Global Witness, a rights group, submitted eight paid advertisements containing different versions of hate speech to Facebook. The social media giant approved all eight ads, Global Witness said in a release.

The advertisements were pulled before they were published but showed that Facebook’s controls did not properly detect or stop calls for violence or hate speech even in simple tasks such as monitoring paid advertisements.

Specifically, the ads contained language from the United Nations Independent International Fact-Finding Mission on Myanmar’s report to the Human Rights Council, The Associated Press reported.

“I accept the point that eight isn’t a very big number. But I think the findings are really stark, that all eight of the ads were accepted for publication,” Rosie Sharpe, a Global Witness campaigner, told the wire service. “I think you can conclude from that that the overwhelming majority of hate speech is likely to get through.”

Meta CEO Mark Zuckerberg has previously been asked about Myanmar during a U.S. Senate hearing in 2018. At that time, he said Facebook intended to hire “dozens” of Burmese speakers as content moderators.

“Hate speech is very language-specific. It’s hard to do it without people who speak the local language and we need to ramp up our effort there dramatically,” Zuckerberg said at the time, according to the AP.

But internal files that were part of whistleblower Frances Haugen’s leak last year showed that while Facebook increased efforts to address hate speech, the company never completely developed tools and strategies to address all policy breaches, the AP noted. 

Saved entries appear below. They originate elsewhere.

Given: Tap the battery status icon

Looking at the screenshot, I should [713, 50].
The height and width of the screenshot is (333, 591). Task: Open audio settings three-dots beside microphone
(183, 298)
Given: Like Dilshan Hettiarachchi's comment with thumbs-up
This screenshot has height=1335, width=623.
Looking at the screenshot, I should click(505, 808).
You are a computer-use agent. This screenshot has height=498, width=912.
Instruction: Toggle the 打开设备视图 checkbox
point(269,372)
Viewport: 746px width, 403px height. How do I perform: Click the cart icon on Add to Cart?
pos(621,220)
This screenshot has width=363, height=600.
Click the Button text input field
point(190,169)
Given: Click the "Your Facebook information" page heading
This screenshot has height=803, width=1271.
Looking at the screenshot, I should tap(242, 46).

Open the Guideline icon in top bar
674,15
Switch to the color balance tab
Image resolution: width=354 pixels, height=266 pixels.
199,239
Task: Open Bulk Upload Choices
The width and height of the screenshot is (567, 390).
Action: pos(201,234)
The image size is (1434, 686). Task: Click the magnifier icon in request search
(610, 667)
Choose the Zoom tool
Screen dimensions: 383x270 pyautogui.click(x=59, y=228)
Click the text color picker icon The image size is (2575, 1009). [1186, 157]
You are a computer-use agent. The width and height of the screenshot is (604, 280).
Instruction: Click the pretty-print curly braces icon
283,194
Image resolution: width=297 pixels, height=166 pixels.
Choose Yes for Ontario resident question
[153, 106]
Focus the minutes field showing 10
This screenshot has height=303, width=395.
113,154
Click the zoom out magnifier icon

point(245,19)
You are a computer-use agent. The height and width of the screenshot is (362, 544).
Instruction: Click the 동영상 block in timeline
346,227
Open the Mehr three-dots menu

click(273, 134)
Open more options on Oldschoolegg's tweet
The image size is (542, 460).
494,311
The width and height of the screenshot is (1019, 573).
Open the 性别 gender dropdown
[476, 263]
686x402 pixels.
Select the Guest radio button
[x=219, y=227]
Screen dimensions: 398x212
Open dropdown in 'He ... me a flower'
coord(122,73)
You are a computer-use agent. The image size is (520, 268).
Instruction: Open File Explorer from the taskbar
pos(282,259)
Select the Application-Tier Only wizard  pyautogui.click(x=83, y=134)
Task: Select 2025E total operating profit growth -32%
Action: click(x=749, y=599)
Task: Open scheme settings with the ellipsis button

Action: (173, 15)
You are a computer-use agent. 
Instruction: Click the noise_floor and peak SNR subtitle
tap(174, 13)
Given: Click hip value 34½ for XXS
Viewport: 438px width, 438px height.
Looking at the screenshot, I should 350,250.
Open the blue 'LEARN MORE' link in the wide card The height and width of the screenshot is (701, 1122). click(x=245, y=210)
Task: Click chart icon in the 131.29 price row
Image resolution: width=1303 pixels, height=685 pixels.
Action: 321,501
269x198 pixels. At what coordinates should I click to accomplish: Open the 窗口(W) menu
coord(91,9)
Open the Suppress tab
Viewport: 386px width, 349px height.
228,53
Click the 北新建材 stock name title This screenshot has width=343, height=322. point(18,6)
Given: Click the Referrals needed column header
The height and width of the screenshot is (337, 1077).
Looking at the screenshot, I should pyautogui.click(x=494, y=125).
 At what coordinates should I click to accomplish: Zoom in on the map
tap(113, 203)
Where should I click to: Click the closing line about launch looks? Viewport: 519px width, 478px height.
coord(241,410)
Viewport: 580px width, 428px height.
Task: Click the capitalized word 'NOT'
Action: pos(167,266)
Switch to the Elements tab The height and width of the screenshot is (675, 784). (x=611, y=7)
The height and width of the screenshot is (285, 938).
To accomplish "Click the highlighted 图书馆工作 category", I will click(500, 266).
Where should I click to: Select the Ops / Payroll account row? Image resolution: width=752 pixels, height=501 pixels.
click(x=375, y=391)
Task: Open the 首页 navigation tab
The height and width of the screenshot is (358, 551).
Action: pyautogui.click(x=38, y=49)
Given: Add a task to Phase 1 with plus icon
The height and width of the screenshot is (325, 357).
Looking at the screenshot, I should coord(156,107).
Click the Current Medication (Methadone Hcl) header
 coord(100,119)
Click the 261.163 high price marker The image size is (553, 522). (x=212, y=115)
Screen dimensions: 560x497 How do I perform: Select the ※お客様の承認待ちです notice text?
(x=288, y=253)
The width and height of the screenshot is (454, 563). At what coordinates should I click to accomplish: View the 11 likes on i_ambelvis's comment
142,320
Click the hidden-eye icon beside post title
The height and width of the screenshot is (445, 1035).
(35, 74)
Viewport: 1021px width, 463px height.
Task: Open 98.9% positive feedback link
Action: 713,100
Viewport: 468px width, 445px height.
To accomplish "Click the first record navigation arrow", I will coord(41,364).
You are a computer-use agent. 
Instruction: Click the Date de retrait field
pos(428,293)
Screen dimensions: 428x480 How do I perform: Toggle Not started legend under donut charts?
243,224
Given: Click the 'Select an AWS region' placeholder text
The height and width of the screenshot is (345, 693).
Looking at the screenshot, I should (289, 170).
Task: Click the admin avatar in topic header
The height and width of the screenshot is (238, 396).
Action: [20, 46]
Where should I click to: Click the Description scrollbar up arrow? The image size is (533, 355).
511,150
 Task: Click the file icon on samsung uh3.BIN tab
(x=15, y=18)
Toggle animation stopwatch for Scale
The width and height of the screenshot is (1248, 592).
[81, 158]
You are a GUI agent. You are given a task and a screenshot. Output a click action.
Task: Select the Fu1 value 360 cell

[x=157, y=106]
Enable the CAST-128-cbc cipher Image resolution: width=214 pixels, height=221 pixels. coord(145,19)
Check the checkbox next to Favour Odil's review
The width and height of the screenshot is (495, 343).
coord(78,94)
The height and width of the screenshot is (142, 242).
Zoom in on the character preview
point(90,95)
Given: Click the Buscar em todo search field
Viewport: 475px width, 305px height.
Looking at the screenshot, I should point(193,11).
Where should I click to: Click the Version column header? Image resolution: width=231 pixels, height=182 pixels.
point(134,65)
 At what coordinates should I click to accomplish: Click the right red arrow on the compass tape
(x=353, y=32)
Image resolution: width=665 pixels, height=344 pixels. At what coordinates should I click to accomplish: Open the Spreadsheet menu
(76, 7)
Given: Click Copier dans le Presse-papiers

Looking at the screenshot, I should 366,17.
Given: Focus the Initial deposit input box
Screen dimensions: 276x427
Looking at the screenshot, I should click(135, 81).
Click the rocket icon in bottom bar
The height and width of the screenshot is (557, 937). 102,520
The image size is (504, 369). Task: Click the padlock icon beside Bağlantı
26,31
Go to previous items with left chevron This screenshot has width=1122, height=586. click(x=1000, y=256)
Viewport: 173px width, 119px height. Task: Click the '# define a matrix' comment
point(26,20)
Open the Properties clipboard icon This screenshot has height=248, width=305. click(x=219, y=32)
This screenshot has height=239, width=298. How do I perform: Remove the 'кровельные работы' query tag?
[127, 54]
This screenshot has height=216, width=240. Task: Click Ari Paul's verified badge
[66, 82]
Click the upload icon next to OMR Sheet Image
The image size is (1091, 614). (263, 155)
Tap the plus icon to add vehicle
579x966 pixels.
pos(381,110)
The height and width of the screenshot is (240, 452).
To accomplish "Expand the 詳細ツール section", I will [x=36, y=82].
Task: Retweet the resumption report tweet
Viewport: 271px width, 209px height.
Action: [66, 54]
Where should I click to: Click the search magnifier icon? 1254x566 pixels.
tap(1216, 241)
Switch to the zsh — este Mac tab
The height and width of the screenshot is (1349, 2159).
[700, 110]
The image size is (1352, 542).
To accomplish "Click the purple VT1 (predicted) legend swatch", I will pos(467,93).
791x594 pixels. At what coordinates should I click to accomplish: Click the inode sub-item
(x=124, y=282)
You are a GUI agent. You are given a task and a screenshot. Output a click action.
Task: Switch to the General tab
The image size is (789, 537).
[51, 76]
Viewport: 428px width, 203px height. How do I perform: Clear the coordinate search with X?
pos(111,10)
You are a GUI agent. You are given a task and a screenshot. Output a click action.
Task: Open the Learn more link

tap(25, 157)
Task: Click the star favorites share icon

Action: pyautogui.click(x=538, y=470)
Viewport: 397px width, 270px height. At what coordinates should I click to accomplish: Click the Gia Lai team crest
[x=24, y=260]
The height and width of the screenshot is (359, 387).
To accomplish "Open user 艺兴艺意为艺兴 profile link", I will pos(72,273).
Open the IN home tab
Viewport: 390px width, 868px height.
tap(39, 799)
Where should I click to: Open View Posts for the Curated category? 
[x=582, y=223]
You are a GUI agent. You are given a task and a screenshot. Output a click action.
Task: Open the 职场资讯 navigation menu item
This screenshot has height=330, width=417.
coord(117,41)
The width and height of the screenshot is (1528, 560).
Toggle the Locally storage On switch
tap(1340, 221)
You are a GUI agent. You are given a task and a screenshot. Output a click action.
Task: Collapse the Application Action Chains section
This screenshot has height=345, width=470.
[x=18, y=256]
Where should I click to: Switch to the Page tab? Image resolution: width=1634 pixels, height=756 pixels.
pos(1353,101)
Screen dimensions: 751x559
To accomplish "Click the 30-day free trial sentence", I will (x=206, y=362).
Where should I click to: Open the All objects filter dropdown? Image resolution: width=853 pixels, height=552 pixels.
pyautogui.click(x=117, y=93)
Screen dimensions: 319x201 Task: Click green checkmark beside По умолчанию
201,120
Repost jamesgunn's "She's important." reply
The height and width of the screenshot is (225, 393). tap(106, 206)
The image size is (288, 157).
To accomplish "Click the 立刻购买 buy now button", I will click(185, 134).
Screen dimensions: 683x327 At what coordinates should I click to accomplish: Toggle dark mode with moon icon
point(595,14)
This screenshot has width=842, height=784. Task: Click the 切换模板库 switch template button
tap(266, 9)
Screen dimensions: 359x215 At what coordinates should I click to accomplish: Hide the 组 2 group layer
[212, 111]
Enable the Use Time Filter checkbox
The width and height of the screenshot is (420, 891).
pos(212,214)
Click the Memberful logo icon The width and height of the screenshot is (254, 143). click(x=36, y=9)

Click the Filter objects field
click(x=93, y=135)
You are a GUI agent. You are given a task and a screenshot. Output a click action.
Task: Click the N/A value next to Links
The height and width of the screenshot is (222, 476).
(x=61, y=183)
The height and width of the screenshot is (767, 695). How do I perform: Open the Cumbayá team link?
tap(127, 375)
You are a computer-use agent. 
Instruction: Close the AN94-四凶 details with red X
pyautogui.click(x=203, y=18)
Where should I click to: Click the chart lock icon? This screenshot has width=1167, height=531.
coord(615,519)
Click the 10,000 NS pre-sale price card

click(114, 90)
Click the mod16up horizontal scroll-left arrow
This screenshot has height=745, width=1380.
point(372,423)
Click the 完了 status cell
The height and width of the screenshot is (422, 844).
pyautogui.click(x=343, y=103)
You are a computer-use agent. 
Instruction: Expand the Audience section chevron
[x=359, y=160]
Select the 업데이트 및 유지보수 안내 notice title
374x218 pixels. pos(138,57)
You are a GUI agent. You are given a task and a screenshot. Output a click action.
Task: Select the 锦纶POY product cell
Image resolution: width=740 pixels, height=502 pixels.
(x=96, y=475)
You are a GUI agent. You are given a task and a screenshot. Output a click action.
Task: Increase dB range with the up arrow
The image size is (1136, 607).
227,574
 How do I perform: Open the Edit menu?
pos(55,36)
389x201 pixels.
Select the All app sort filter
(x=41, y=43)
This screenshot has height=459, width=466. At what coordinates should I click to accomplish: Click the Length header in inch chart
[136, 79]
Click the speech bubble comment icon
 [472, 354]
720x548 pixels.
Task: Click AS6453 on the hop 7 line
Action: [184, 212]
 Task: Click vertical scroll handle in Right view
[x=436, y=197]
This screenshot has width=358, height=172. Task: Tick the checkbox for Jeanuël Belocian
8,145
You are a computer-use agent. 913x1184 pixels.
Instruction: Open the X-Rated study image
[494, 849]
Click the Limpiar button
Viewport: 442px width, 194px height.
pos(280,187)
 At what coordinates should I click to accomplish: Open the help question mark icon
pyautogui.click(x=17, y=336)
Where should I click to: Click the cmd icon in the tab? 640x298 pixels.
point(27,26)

The Hill has reached out to Facebook for comment.

Meanwhile, Secretary of State Antony Blinken on Monday designated actions by Myanmar’s military against Rohingya as genocide. 

“​​It’s a decision that I reached based on reviewing a factual assessment and legal analysis prepared by the State Department, which included detailed documentation by a range of independent, impartial sources, including human rights organizations like Amnesty International and Human Rights Watch, as well as our own rigorous fact-finding,” Blinken said.